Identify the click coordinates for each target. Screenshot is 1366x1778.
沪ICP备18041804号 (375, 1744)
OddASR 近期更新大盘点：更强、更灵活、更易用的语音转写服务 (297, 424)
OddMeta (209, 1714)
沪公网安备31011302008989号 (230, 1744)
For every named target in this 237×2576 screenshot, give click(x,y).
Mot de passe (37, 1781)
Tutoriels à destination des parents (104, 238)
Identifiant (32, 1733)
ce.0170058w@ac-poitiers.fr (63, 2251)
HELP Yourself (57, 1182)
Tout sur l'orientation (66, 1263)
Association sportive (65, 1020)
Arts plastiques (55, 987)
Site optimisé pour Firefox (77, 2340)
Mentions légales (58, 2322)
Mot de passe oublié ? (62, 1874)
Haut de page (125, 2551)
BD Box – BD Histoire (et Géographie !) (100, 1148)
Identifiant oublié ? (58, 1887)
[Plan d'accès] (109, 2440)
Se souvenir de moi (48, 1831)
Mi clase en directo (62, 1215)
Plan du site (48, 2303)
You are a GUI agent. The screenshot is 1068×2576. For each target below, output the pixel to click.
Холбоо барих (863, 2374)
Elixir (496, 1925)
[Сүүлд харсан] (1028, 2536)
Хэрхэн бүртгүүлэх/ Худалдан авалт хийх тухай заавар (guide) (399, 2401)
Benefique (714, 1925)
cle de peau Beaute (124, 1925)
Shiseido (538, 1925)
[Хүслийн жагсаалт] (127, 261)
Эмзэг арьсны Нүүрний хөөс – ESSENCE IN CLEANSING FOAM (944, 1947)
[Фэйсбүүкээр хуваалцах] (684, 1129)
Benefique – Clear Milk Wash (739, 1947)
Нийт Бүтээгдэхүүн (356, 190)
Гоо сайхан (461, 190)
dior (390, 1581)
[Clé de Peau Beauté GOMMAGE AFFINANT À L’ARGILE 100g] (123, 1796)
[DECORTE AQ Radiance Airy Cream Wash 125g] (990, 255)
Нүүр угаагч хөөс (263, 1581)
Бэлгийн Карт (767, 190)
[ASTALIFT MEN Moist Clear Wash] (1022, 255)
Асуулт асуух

Problem requirements: Each line of the listing must appear in the answer exactly as above.

Exercise result:
Identify the click coordinates for each target. Screenshot is 1366x1778.
沪ICP备18041804号 (375, 1744)
OddASR 近期更新大盘点：更强、更灵活、更易用的语音转写服务 (297, 424)
OddMeta (209, 1714)
沪公网安备31011302008989号 (230, 1744)
For every named target in this 237×2576 screenshot, give click(x,y).
Mot de passe (37, 1781)
Tutoriels à destination des parents (104, 238)
Identifiant (32, 1733)
ce.0170058w@ac-poitiers.fr (63, 2251)
HELP Yourself (57, 1182)
Tout sur l'orientation (66, 1263)
Association sportive (65, 1020)
Arts plastiques (55, 987)
Site optimisé pour Firefox (77, 2340)
Mentions légales (58, 2322)
Mot de passe oublié ? (62, 1874)
Haut de page (125, 2551)
BD Box – BD Histoire (et Géographie !) (100, 1148)
Identifiant oublié ? (58, 1887)
[Plan d'accès] (109, 2440)
Se souvenir de moi (48, 1831)
Mi clase en directo (62, 1215)
Plan du site (48, 2303)
You are a GUI agent. The screenshot is 1068×2576. For each target below, output the pixel to click.
Холбоо барих (863, 2374)
Elixir (496, 1925)
[Сүүлд харсан] (1028, 2536)
Хэрхэн бүртгүүлэх/ Худалдан авалт хийх тухай заавар (guide) (399, 2401)
Benefique (714, 1925)
cle de peau Beaute (124, 1925)
Shiseido (538, 1925)
[Хүслийн жагсаалт] (127, 261)
Эмзэг арьсны Нүүрний хөөс – ESSENCE IN CLEANSING FOAM (944, 1947)
[Фэйсбүүкээр хуваалцах] (684, 1129)
Benefique – Clear Milk Wash (739, 1947)
Нийт Бүтээгдэхүүн (356, 190)
Гоо сайхан (461, 190)
dior (390, 1581)
[Clé de Peau Beauté GOMMAGE AFFINANT À L’ARGILE 100g] (123, 1796)
[DECORTE AQ Radiance Airy Cream Wash 125g] (990, 255)
Нүүр угаагч хөөс (263, 1581)
Бэлгийн Карт (767, 190)
[ASTALIFT MEN Moist Clear Wash] (1022, 255)
Асуулт асуух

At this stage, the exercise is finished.